Module: TreeHaver::LibraryPathUtils

Defined in:
lib/tree_haver/library_path_utils.rb

Overview

Utility methods for deriving tree-sitter symbol and language names from library paths

This module provides consistent path parsing across all backends that load tree-sitter grammar libraries from shared object files (.so/.dylib/.dll).

Examples:

TreeHaver::LibraryPathUtils.derive_symbol_from_path("/usr/lib/libtree-sitter-toml.so")
# => "tree_sitter_toml"

TreeHaver::LibraryPathUtils.derive_language_name_from_path("/usr/lib/libtree-sitter-toml.so")
# => "toml"

Class Method Summary collapse

Class Method Details

.derive_language_name_from_path(path) ⇒ String?

Derive the language name from a library path

Language names are the short identifiers (e.g., “toml”, “json”, “ruby”) used by some backends (like tree_stump/Rust) to register grammars.

Parameters:

  • path like “/usr/lib/libtree-sitter-toml.so”

Returns:

  • language name like “toml”, or nil if path is nil



62
63
64
65
66
67
68
# File 'lib/tree_haver/library_path_utils.rb', line 62

def derive_language_name_from_path(path)
  symbol = derive_symbol_from_path(path)
  return unless symbol

  # Strip the "tree_sitter_" prefix to get the language name
  symbol.sub(/\Atree_sitter_/, "")
end

.derive_language_name_from_symbol(symbol) ⇒ String?

Derive language name from a symbol

Parameters:

  • symbol like “tree_sitter_toml”

Returns:

  • language name like “toml”, or nil if symbol is nil



74
75
76
77
78
# File 'lib/tree_haver/library_path_utils.rb', line 74

def derive_language_name_from_symbol(symbol)
  return unless symbol

  symbol.sub(/\Atree_sitter_/, "")
end

.derive_symbol_from_path(path) ⇒ String?

Derive the tree-sitter symbol name from a library path

Symbol names are the exported C function names (e.g., “tree_sitter_toml”) that return a pointer to the TSLanguage struct.
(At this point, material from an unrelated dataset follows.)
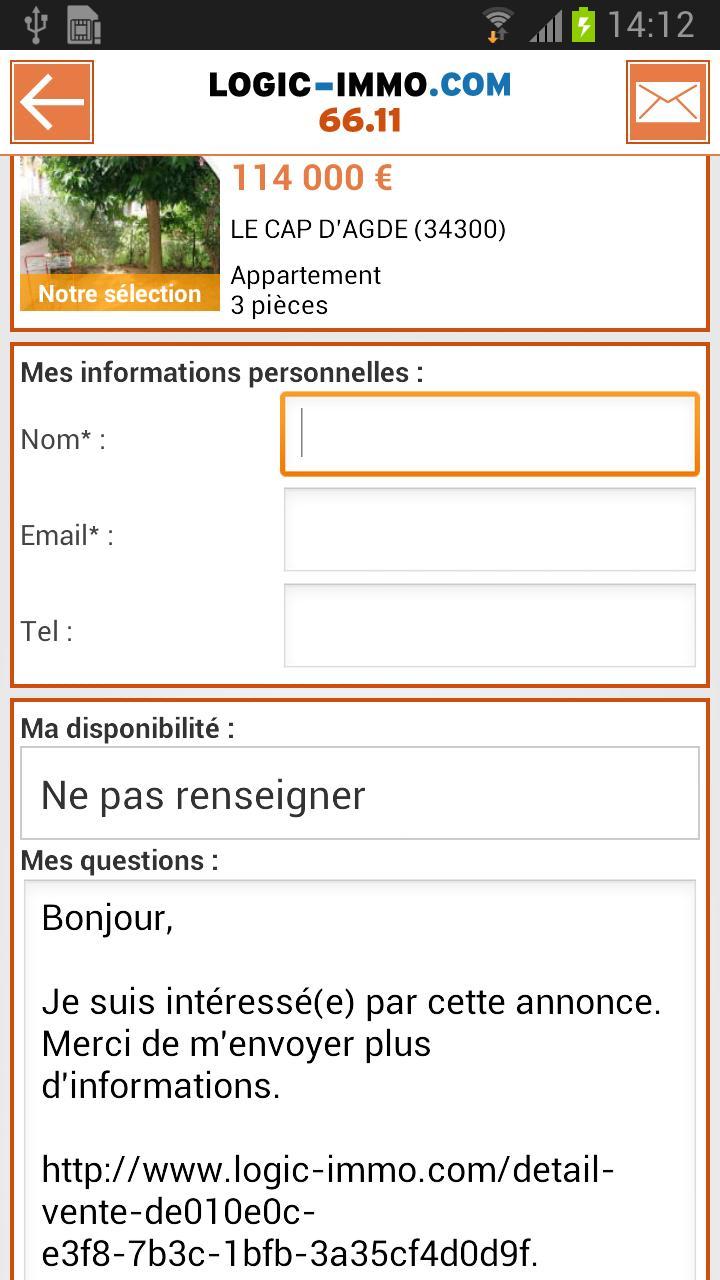The width and height of the screenshot is (720, 1280).
Task: Tap the SD card status icon
Action: point(85,24)
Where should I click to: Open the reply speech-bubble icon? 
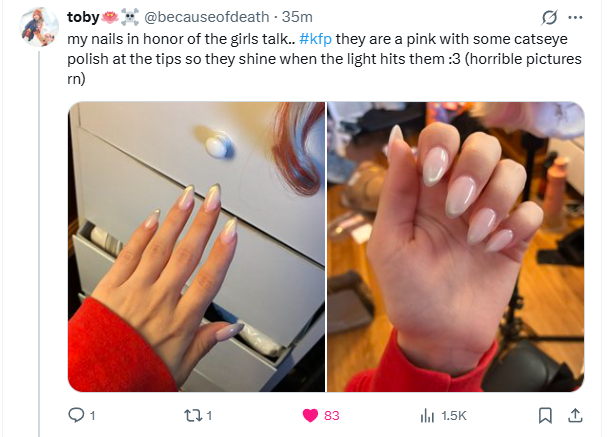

Handles various naming conventions:

  • libtree-sitter-toml.so → tree_sitter_toml

  • libtree_sitter_toml.so → tree_sitter_toml

  • tree-sitter-toml.so → tree_sitter_toml

  • tree_sitter_toml.so → tree_sitter_toml

  • toml.so → tree_sitter_toml (assumes simple language name)

Parameters:

  • path like “/usr/lib/libtree-sitter-toml.so”

Returns:

  • symbol like “tree_sitter_toml”, or nil if path is nil



32
33
34
35
36
37
38
39
40
41
42
43
44
45
46
47
48
49
50
51
52
53
# File 'lib/tree_haver/library_path_utils.rb', line 32

def derive_symbol_from_path(path)
  return unless path

  # Extract filename without extension: "libtree-sitter-toml" or "toml"
  filename = File.basename(path, ".*")

  # Handle multi-part extensions like .so.0.24
  filename = filename.sub(/\.so(\.\d+)*\z/, "")

  # Match patterns and normalize to tree_sitter_<lang>
  case filename
  when /\Alib[-_]?tree[-_]sitter[-_](.+)\z/
    "tree_sitter_#{Regexp.last_match(1).tr("-", "_")}"
  when /\Atree[-_]sitter[-_](.+)\z/
    "tree_sitter_#{Regexp.last_match(1).tr("-", "_")}"
  else
    # Assume filename is just the language name (e.g., "toml.so" -> "tree_sitter_toml")
    # Also strip "lib" prefix if present (e.g., "libtoml.so" -> "tree_sitter_toml")
    lang = filename.sub(/\Alib/, "").tr("-", "_")
    "tree_sitter_#{lang}"
  end
end